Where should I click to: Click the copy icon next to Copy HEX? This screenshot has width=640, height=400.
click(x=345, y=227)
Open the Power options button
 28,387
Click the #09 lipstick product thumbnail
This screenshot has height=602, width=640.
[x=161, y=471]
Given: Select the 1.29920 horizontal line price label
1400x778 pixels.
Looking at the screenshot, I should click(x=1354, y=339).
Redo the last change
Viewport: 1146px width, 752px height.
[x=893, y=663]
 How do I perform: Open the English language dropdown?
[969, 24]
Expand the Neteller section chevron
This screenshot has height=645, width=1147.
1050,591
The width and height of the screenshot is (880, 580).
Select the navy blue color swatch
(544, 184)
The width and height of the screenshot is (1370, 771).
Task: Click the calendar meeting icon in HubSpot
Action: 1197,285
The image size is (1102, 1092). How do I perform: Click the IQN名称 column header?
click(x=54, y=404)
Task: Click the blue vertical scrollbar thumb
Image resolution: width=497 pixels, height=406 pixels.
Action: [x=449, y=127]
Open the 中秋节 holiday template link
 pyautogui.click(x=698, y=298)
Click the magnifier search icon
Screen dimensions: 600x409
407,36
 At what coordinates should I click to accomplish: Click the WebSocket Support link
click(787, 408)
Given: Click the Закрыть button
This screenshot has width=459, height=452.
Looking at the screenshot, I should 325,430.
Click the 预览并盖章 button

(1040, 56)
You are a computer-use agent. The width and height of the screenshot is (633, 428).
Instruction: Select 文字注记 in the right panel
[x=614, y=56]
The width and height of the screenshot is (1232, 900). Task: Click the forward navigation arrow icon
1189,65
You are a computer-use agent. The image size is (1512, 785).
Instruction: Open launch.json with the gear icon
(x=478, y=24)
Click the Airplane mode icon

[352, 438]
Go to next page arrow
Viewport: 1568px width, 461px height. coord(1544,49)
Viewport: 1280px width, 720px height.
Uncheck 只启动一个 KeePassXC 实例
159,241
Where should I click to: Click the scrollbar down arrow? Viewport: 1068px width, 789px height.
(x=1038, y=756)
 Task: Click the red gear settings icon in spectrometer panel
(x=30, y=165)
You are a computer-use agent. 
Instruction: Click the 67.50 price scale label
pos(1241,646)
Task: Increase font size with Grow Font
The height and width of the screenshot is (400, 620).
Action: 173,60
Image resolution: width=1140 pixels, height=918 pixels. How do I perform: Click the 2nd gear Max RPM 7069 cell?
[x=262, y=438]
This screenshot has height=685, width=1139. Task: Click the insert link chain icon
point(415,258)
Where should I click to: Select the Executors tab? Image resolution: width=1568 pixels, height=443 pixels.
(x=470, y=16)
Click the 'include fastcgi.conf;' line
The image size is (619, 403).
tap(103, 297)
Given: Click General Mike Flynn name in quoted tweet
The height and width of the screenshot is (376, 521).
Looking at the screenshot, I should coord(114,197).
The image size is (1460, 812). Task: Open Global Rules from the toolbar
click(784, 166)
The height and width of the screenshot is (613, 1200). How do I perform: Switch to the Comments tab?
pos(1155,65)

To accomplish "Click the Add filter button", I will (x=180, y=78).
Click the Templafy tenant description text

------------------------------------

ACTION ITEM ->
Wherever "agent" appears in a line of the entries, copy that line.

YOUR RESPONSE ->
You are a computer-use agent. The width and height of the screenshot is (633, 428).
You are a computer-use agent. The image size is (1512, 785).
You are a computer-use agent. 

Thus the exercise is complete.